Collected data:
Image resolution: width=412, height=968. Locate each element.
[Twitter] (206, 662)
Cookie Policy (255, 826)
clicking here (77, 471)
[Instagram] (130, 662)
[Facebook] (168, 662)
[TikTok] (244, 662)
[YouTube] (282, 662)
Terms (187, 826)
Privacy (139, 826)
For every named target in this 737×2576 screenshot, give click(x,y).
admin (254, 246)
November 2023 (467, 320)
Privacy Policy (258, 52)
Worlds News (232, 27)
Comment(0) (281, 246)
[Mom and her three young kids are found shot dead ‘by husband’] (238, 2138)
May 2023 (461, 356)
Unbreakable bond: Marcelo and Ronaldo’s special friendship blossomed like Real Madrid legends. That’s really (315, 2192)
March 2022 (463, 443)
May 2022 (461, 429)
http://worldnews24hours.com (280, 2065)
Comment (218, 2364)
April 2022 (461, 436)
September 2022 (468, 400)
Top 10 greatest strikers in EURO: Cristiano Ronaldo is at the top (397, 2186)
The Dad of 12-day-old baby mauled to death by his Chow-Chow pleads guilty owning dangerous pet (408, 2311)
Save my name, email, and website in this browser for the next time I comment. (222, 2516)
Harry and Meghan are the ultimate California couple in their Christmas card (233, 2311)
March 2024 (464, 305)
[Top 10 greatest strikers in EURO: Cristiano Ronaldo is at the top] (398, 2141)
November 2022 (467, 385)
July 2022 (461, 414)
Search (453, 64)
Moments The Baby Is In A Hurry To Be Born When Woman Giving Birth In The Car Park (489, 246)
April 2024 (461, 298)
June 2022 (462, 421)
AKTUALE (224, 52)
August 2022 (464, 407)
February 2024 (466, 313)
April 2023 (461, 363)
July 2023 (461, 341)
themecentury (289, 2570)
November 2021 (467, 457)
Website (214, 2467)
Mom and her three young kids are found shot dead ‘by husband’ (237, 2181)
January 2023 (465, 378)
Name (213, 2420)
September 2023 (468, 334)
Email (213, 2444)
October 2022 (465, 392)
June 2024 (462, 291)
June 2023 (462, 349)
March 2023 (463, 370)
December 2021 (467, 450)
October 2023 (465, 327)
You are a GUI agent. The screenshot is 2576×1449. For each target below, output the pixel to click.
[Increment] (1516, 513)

_TASK INSTRUCTIONS_
Recopy all of the records verbatim.

_SOLUTION TO THE EXERCISE_
Image resolution: width=412, height=968. Locate each element.
[Twitter] (206, 662)
Cookie Policy (255, 826)
clicking here (77, 471)
[Instagram] (130, 662)
[Facebook] (168, 662)
[TikTok] (244, 662)
[YouTube] (282, 662)
Terms (187, 826)
Privacy (139, 826)
For every named target in this 737×2576 screenshot, give click(x,y).
admin (254, 246)
November 2023 (467, 320)
Privacy Policy (258, 52)
Worlds News (232, 27)
Comment(0) (281, 246)
[Mom and her three young kids are found shot dead ‘by husband’] (238, 2138)
May 2023 (461, 356)
Unbreakable bond: Marcelo and Ronaldo’s special friendship blossomed like Real Madrid legends. That’s really (315, 2192)
March 2022 (463, 443)
May 2022 (461, 429)
http://worldnews24hours.com (280, 2065)
Comment (218, 2364)
April 2022 (461, 436)
September 2022 (468, 400)
Top 10 greatest strikers in EURO: Cristiano Ronaldo is at the top (397, 2186)
The Dad of 12-day-old baby mauled to death by his Chow-Chow pleads guilty owning dangerous pet (408, 2311)
Save my name, email, and website in this browser for the next time I comment. (222, 2516)
Harry and Meghan are the ultimate California couple in their Christmas card (233, 2311)
March 2024 (464, 305)
[Top 10 greatest strikers in EURO: Cristiano Ronaldo is at the top] (398, 2141)
November 2022 (467, 385)
July 2022 (461, 414)
Search (453, 64)
Moments The Baby Is In A Hurry To Be Born When Woman Giving Birth In The Car Park (489, 246)
April 2024 (461, 298)
June 2022 (462, 421)
AKTUALE (224, 52)
August 2022 (464, 407)
February 2024 (466, 313)
April 2023 (461, 363)
July 2023 (461, 341)
themecentury (289, 2570)
November 2021 (467, 457)
Website (214, 2467)
Mom and her three young kids are found shot dead ‘by husband’ (237, 2181)
January 2023 (465, 378)
Name (213, 2420)
September 2023 (468, 334)
Email (213, 2444)
October 2022 (465, 392)
June 2024 (462, 291)
June 2023 (462, 349)
March 2023 (463, 370)
December 2021 (467, 450)
October 2023 (465, 327)
You are a GUI agent. The screenshot is 2576×1449. For each target below, output the pixel to click.
[Increment] (1516, 513)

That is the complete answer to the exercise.